RECORD SET >>
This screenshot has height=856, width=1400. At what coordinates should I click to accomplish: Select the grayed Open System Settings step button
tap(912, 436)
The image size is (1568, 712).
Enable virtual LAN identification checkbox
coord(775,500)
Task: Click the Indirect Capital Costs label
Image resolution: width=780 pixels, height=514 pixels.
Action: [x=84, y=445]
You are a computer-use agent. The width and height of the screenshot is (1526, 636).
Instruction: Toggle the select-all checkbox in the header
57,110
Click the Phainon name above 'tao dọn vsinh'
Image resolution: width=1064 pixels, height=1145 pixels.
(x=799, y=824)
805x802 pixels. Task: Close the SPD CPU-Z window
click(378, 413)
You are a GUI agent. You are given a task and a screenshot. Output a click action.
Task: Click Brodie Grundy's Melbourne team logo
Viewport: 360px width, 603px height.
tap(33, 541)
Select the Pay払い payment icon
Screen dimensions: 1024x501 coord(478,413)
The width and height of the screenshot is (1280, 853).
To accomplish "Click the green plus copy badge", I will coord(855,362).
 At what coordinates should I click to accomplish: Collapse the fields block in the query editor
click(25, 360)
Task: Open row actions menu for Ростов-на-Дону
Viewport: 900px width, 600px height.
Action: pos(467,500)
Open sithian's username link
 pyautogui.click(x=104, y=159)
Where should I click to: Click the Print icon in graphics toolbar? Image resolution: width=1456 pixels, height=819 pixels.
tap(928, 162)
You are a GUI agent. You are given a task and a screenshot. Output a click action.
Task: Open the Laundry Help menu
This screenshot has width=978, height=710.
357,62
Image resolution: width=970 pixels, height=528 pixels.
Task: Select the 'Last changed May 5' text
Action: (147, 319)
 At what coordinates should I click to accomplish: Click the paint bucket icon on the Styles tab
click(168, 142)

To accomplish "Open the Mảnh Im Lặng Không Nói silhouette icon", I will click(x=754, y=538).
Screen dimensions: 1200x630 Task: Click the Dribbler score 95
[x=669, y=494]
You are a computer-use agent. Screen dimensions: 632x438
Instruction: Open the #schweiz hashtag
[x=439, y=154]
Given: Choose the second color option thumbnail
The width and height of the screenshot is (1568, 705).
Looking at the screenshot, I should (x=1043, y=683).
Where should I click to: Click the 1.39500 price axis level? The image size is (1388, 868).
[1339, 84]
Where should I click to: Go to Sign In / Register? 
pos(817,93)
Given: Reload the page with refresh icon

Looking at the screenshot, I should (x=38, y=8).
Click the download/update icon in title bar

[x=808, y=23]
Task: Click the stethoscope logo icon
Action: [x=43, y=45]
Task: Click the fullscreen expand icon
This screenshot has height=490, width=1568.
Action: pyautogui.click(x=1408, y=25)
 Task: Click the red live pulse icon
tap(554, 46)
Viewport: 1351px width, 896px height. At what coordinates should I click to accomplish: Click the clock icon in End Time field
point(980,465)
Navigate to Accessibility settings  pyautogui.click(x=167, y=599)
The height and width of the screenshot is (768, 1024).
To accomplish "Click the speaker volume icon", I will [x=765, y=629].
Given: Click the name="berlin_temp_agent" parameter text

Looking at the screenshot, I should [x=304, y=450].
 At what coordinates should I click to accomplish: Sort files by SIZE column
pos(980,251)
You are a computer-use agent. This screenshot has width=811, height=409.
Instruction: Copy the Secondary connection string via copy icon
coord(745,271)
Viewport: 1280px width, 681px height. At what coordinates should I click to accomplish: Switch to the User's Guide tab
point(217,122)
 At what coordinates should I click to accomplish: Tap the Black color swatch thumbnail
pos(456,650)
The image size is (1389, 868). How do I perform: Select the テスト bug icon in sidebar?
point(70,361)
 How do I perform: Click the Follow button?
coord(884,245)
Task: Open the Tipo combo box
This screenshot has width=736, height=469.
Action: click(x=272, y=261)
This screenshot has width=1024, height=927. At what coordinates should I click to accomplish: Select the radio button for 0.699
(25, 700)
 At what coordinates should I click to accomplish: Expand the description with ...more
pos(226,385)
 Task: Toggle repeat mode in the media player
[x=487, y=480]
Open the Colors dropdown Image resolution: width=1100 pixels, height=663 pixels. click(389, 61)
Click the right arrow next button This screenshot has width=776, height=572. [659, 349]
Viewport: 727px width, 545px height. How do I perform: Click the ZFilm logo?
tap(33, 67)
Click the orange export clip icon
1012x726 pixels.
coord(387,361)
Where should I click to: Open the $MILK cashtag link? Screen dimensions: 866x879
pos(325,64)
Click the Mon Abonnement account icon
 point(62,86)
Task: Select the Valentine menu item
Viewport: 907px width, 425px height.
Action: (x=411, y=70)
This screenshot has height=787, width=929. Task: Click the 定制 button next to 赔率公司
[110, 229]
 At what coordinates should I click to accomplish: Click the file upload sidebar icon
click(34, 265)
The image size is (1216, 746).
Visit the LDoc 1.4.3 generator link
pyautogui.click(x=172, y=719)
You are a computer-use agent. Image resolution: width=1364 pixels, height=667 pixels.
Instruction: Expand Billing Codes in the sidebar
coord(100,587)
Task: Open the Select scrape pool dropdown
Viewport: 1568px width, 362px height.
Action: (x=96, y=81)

REQUIRED WORK >>
Within the entries above, find every line where the string "dropdown" occurs, and copy it.

PROBLEM SOLUTION >>
Open the Colors dropdown Image resolution: width=1100 pixels, height=663 pixels. click(389, 61)
Task: Open the Select scrape pool dropdown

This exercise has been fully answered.